Civic Memorial implements laptop program for students.
November 16, 2011
Written by FRED POLLARD
BETHALTO - Following in the footsteps of Trimpe Middle School, Civic Memorial High School has begun the process of providing laptop computers for its student body.
"Our main goal in doing this is to increase academic achievement," Bethalto School District Superintendent Cindy Blasa said. "We want our students to be successful in life."
On Nov. 1, 150 Apple MacBook Air laptop computers were introduced into social studies, science, math, English, and family and consumer science classrooms.
"This is actually an extension of what we started at the middle school, which was really Phase One," said Jay Stemmley, the district's information technology director.
In 2009, Trimpe Middle School became the first school in Madison County to provide Apple MacBook laptop computers to each of its seventh- and eighth-graders as part of the Apple One-to-One Initiative program.
"First and foremost, credit goes to the School Board for its support of this curriculum initiative," Blasa said. "This would not have happened without their forward thinking and dedication to this program. The members have communicated through their actions and support that they are willing to commit time and money to the pursuit of this extensive initiative."
District administration staff and teachers have praised the initiative, saying the students have gained extensive technology expertise, as well as other advantages, by using the computers at school and at home in the evenings.
"If you look at Trimpe, they met (Adequate Yearly Progress) last year," said Justin Newell, who will serve as the district's new technology leader of curriculum. "That is a major accomplishment, and this initiative was part of that process."
The district purchased 800 MacBook Air computers for the high school at a cost of $730 per unit. Stemmley said the district plans to incorporate the remaining 650 computers after the first of the year.
"We are holding off to complete some infrastructure upgrades at the high school," Stemmley said. "Those will be completed over Christmas break. From there, we plan to implement the remainder of the MacBooks to each high school student."
That gives the high school time to acclimate to the new system, Stemmley said.
"We pilot with these initial classes to determine logistics issues," he said. "Because we are familiar with things we ran into with the middle school, we have anticipated and are able to head off some of those issues, such as problems with login.
"We have learned a lot in the last three years."
The 11-inch MacBook Air is 3.5 pounds lighter than the previous MacBooks, with no moving parts, making it the best choice for the high school level, district officials said.
"The option of purchasing the iPad was discussed, but we felt it was important to keep the keyboard," Newell said. "It is hard to expect a student to type a five-page term paper from a screen.
"This program also provides equal opportunity for students. There are a lot of devices out there, but how can a teacher be expected to teach when each device is different, some older than others and some that work better than others? Teachers are free to teach rather than spend their time fixing devices and preparing a student to (be taught)."
Blasa said the staff at Civic Memorial is approaching the transition with what she calls "excited apprehension.

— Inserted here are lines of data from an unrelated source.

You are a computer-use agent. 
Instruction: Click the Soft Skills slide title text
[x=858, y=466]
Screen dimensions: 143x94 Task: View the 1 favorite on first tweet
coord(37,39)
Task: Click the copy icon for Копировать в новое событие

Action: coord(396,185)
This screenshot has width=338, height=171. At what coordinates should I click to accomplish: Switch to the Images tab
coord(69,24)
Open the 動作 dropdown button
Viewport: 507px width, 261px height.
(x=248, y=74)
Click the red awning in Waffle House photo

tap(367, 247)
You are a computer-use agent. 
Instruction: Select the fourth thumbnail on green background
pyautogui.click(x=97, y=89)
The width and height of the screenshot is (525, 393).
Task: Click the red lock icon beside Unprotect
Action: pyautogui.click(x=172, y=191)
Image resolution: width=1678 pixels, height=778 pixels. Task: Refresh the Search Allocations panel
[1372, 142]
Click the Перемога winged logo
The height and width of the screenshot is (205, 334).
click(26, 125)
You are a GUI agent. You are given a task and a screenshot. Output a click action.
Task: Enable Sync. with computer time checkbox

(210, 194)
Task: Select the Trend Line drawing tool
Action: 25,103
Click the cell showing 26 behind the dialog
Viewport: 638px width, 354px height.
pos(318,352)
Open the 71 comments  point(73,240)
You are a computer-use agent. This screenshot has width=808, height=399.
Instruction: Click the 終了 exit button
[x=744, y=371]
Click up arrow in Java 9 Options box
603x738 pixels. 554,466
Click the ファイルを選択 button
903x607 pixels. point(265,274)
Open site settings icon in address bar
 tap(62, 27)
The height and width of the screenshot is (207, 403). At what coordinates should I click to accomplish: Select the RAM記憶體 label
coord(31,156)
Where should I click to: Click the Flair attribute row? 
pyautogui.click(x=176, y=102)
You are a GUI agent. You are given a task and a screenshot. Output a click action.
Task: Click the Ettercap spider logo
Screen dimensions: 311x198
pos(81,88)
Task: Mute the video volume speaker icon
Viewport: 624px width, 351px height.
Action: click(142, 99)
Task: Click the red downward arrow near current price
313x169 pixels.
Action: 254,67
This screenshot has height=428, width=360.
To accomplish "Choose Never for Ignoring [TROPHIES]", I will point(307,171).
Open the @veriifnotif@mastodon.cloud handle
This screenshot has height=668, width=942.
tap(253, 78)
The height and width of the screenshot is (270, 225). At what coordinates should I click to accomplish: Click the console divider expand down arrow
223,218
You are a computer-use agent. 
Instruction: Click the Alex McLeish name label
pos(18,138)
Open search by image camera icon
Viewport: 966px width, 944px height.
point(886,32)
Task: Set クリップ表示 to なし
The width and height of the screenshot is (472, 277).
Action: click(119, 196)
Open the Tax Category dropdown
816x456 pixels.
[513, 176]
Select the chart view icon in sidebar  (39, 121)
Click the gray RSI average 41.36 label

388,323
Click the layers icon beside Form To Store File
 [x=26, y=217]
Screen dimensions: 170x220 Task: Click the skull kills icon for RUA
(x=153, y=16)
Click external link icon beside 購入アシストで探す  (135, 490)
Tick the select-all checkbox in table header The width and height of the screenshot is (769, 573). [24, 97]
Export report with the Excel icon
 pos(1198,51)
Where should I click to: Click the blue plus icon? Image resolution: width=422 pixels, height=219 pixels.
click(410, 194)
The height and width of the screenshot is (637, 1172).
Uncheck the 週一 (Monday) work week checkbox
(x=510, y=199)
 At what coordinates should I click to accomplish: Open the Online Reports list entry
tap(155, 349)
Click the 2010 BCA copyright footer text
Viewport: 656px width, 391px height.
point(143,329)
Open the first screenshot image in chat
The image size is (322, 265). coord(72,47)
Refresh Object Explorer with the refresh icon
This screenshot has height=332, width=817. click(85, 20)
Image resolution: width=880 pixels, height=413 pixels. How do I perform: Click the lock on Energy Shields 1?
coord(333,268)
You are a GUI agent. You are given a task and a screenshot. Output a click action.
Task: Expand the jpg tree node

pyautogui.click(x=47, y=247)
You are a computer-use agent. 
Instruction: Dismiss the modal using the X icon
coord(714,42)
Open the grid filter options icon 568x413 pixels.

"We proceed with caution," she said. "We want to provide the professional development skills to allow each teacher to provide successful lessons and activities embracing technology. We are there to help them, and Justin will be on hand to help with curriculum issues.
"Professional development is very important. Training the trainer is something we place great emphasis on. We want our teachers equipped to be able to create a classroom where technology is infused into that classroom."
Blasa said the timeline for training during the second semester will be extensive, and on-site training from Apple will take place during that semester, as well.
The district is looking into eventually making the transition to a digital curriculum, allowing cost savings on items such as textbooks and providing the most up-to-date information for the students.
"We would have current resources, instead of 10-year-old math books and eight-year-old history books," Stemmley said. "We now have something that can be updated easily, even on a monthly basis."
The district also foresees few problems in the way of broken or misplaced computers, as Trimpe has reported very few problems in those areas.
"The kids have been very good with them," Stemmley said. "In the three years of having this program, I have had to replace less than 30 screens."
Future plans include expanding the initiative to the sixth-grade level, as well as kindergarten through fifth grade in the next few years.
Stemmley said the laptops at Trimpe also will be refreshed and upgraded next year.